> **Given passage**

════════

Social Income
- Founded: 2019; 7 years ago
- Type: non-profit organization
- Purpose: Alleviating extreme poverty through cash transfers
- Region served: Freetown, Sierra Leone
- Founding Director: Sandino Scheidegger
- Employees: Approx 15
- Website: socialincome.org

= Social Income =

Nonprofit organization

Social Income is a nonprofit organization based in Switzerland that provides unconditional cash transfers via mobile phone to people living in multidimensional poverty in West Africa. Since 2020, Social Income has been running an open-ended universal basic income program in Sierra Leone.

== History ==
Social Income was established in December 2019 and became operational in March 2020, coinciding with the onset of the COVID-19 crisis. While individual donors, pledging 1% of their income, provide the majority of financial donations, operational costs are also supported by corporate contributions, prize money such as the Lean Innovation Award, and support from the Swiss Agency for Development and Cooperation in the framework of the Humanitarian Innovation Exchange and Accelerator.

== Operations ==
===COVID-19 support===
Social Income initiated over 2,000 payments to individuals adversely affected by the economic repercussions of COVID-19 restrictions. As the pandemic began to impact West African nations, leading to border closures, the project was concurrently launched to address the emerging needs. Recipients of the program are guaranteed support for a duration of three years.

===Basic income experiment===
In March 2020, Social Income launched an open-ended experiment to test a universal basic income (UBI) in Sierra Leone. The instalments are paid out unconditional. The country was selected for this experiment due to its significant poverty levels, with 59.2 percent of the population living in poverty. Social Income differs from other universal basic income projects like GiveDirectly in that it operates as an open-source initiative.

════════

> **Supplied information**
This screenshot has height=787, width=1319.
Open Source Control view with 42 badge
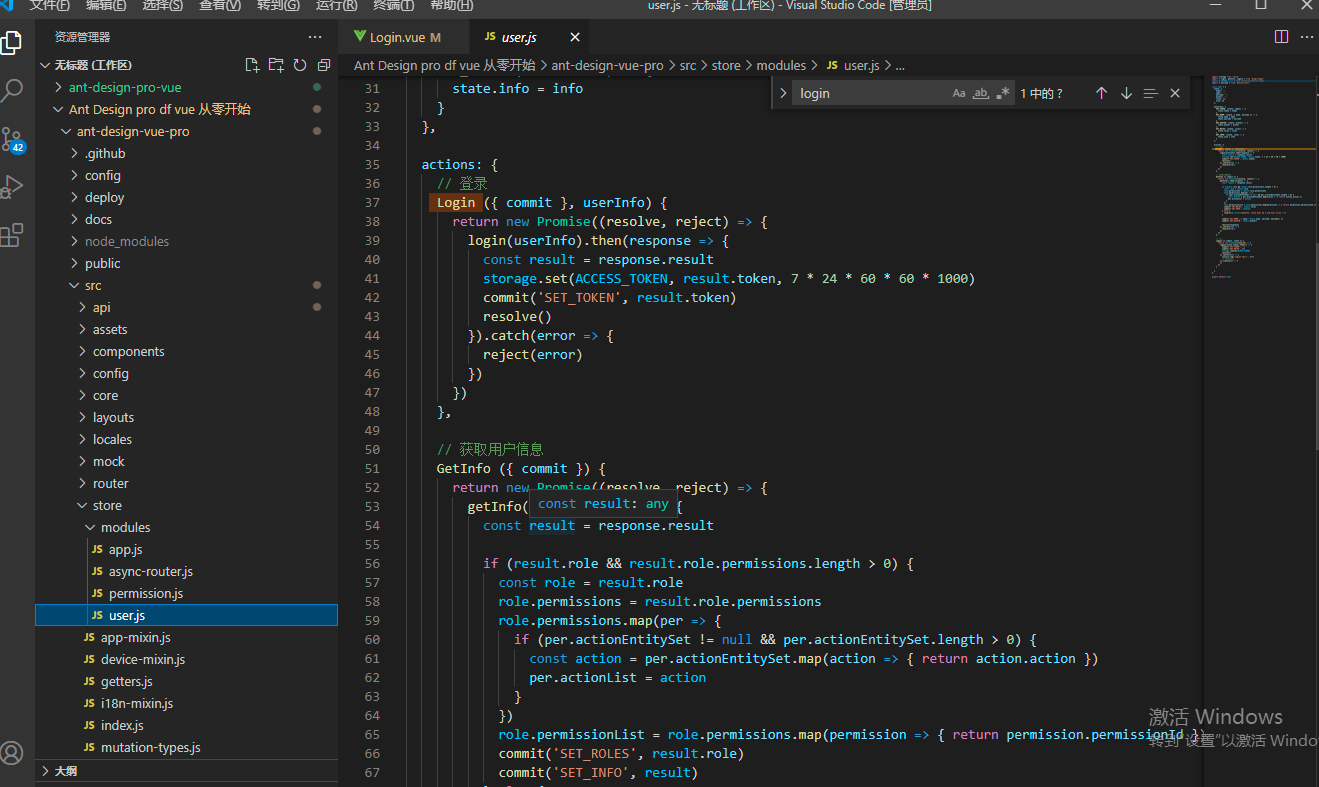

════════

> **Study questions**
- a) Answer these questions using the Social Income article:
(i) In which month and year did Social Income become operational?
(ii) How many payments did Social Income initiate to individuals affected by COVID-19 restrictions?
(iii) What percentage of Sierra Leone's population lives in poverty?
- b) List every source of funding for Social Income's operational costs that the Social Income article names.
- c) Copy out the Social Income article from "Social Income is" to "program in Sierra Leone.".

> **Task-by-task outputs**
- a)
(i) March 2020
(ii) Over 2,000
(iii) 59.2 percent

- b)
- Individual donors pledging 1% of their income
- Corporate contributions
- Prize money, such as the Lean Innovation Award
- Support from the Swiss Agency for Development and Cooperation in the framework of the Humanitarian Innovation Exchange and Accelerator

- c)
Social Income is a nonprofit organization based in Switzerland that provides unconditional cash transfers via mobile phone to people living in multidimensional poverty in West Africa. Since 2020, Social Income has been running an open-ended universal basic income program in Sierra Leone.